Lawmakers, water-agency officials skeptical of ballot proposals

State officials alerted the Durango City Council on Tuesday of two ballot initiatives that could impact the city’s water rights.

Douglas Kemper, executive director of Colorado Water Congress, joined Bruce Whitehead of the Southwestern Water Conservation District, and elected leaders to educate the council on two initiatives that could change the state’s prior appropriation system for managing water claims. Prior appropriation is a way of water allocation that controls who uses how much water, the types of uses allowed and when those waters can be used.

The secretary of state’s website said any person can draft a statewide initiative to amend the state constitution. If proponents of the ballot measure gets enough signatures, about 86,105, all voters in the state would decide the issue. The Colorado Supreme Court affirmed initiatives 89 and 75.

The Water Congress, a nonprofit group providing leadership on water issues, created a stewardship project that tracks, what it believes are, “public trust doctrine” initiatives that would change how Colorado allocates water. The group opposes public-trust initiatives. Switching to a public-trust system would mean the government would decide how to allocate water rights instead of who came first, according to Kemper.
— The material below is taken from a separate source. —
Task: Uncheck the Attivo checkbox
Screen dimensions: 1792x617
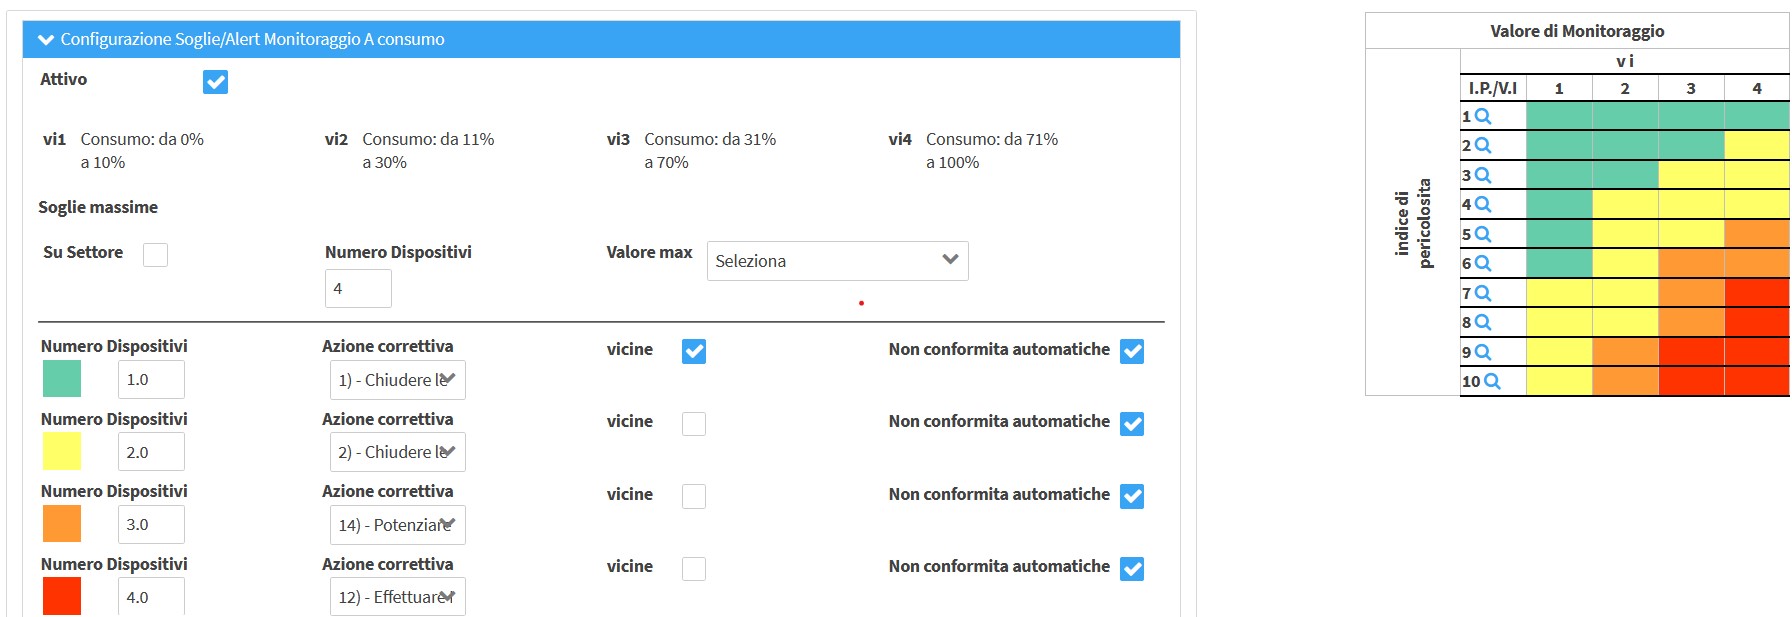Action: pyautogui.click(x=215, y=82)
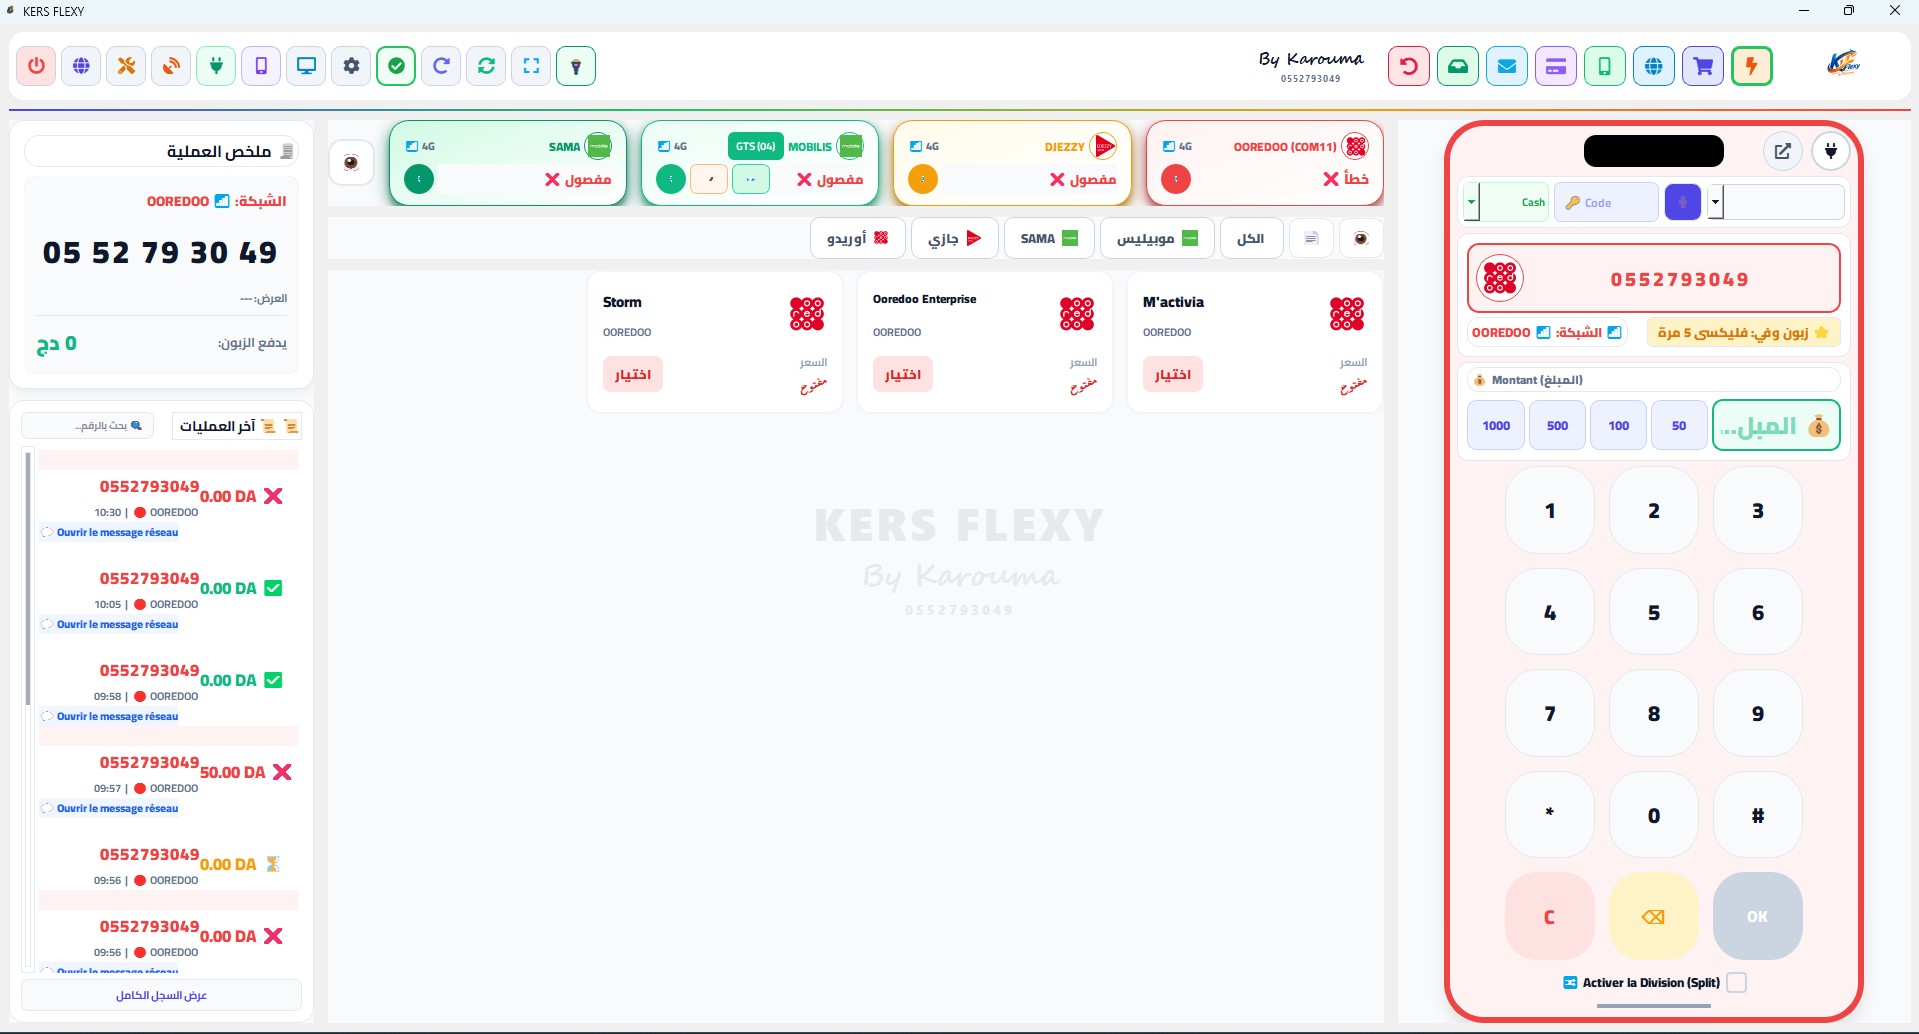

Initiative 75 would give local governments the power to approve laws that would establish the fundamental rights of residents, communities and nature. It would give local governments expanded power over businesses, such as allowing local laws to establish or eliminate the rights of corporations and other businesses operating in the community to protect the rights of people, communities and nature.

“Those are some pretty far-reaching powers,” Kemper said. “Basically, it says those local laws would be superior to international, federal or state law.”

Initiative 89 declares that Colorado’s environment is the common property of all Coloradoans, including the clean air, pure water, and natural and scenic values. It makes state and local governments trustees of the environment and requires them to protect the environment.

Colorado Supreme Court Justice Gregory Hobbs Jr. wrote in a dissenting opinion on Initiative 89 that the initiative would create a new common property right that would override existing private and publicly held property rights.

“Initiative 89 would upend the existing regulatory balance and thrust private-property owners and governments into an uncertain future,” Hobbs wrote.

Kemper said because the Colorado Water Congress takes public funding, it can’t urge voters to vote one way or another. However, it can take positions on issues. The stewardship project is designed to raise awareness, he said.

“I think these things do sound so good on the surface,” said state Sen. Ellen Roberts, R-Durango. “But when you really dig in, you find out it’s a lawyer’s dream. As a lawyer, I have nothing against lawyers, but I think there’s better ways to spend our time and money.”

State Rep. Mike McLachlan, D-Durango, urged city councilors to draft a resolution opposing these initiatives. The Southwestern Water Conservancy District has issued a resolution in opposition to public trust initiatives.

“We don’t know exactly how (Initiative 89) would work, but we do know conceptually, it would take away, impair, in fact, maybe destroy the existing water rights of everybody in the state of Colorado – including the municipalities,” he said. “As you know, the city of Durango has substantial water rights, and I think this would be endangered by this proposition.”